## Stored items
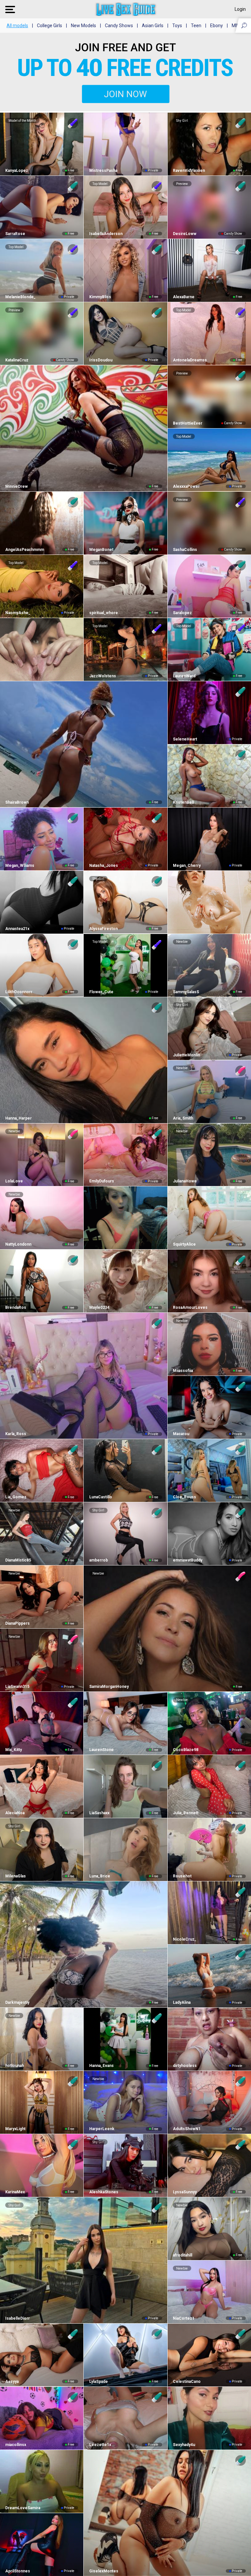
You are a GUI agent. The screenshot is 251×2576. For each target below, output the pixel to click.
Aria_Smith (183, 1118)
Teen (196, 25)
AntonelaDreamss (190, 360)
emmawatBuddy (187, 1560)
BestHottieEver (187, 423)
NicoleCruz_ (184, 1939)
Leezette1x (100, 2444)
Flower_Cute (101, 992)
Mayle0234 (99, 1307)
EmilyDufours (101, 1181)
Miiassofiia (183, 1370)
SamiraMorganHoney (108, 1686)
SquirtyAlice (184, 1244)
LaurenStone (101, 1749)
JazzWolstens (102, 676)
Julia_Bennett (185, 1813)
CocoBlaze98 (185, 1749)
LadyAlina (182, 2002)
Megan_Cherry (187, 865)
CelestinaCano (187, 2381)
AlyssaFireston (103, 928)
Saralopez (182, 613)
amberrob (98, 1560)
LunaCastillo (100, 1497)
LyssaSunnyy (185, 2192)
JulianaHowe (185, 1181)
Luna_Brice (99, 1876)
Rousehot (182, 1876)
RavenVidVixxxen (189, 170)
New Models (83, 25)
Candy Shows (119, 25)
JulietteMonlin (186, 1055)
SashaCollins (185, 549)
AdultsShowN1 (187, 2129)
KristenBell (183, 802)
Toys (177, 25)
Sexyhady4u (184, 2444)
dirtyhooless (185, 2065)
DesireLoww (184, 233)
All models (17, 25)
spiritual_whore (103, 613)
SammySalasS (186, 992)
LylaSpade (98, 2381)
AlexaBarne (183, 297)
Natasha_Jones (103, 865)
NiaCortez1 (183, 2318)
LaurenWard (184, 676)
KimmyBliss (100, 297)
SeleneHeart (185, 739)
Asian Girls (152, 25)
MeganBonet (101, 549)
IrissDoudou (100, 360)
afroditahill (182, 2255)
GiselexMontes (103, 2571)
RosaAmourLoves (190, 1307)
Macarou (181, 1434)
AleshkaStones (103, 2192)
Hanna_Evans (101, 2065)
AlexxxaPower (186, 486)
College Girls (49, 25)
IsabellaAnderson (105, 233)
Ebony (216, 25)
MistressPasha (103, 170)
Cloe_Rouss (184, 1497)
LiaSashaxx (99, 1813)
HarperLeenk (101, 2129)
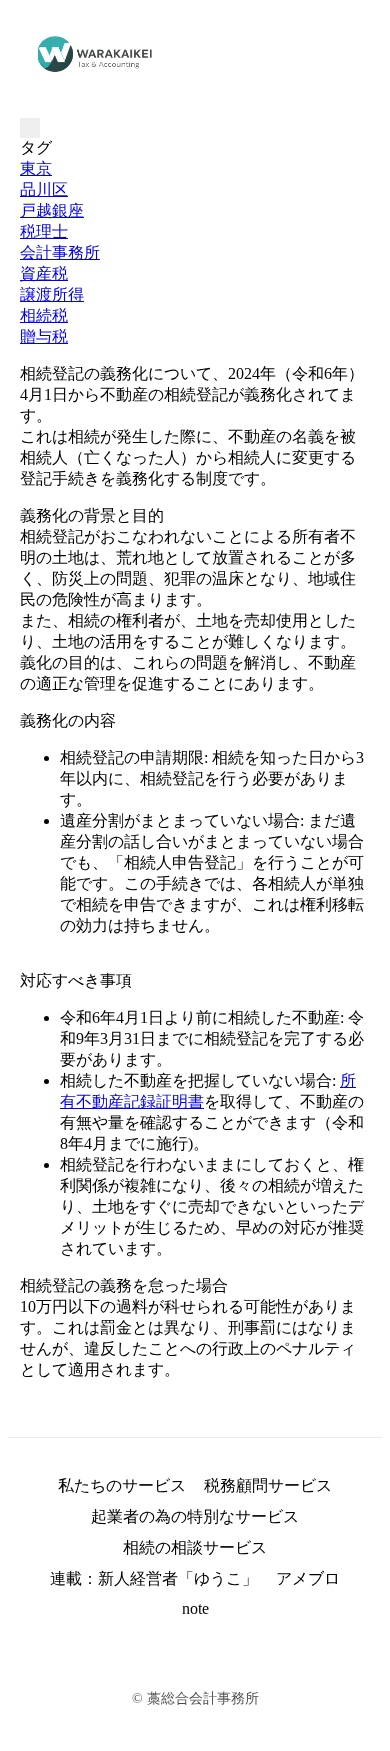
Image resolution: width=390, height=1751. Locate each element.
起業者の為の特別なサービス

## What is required
All that is wanted is a faithful reproduction of the line above with "emmawatBuddy (187, 1560)", the line with "JazzWolstens (102, 676)", and every line in between.

## Your solution
emmawatBuddy (187, 1560)
BestHottieEver (187, 423)
NicoleCruz_ (184, 1939)
Leezette1x (100, 2444)
Flower_Cute (101, 992)
Mayle0234 (99, 1307)
EmilyDufours (101, 1181)
Miiassofiia (183, 1370)
SamiraMorganHoney (108, 1686)
SquirtyAlice (184, 1244)
LaurenStone (101, 1749)
JazzWolstens (102, 676)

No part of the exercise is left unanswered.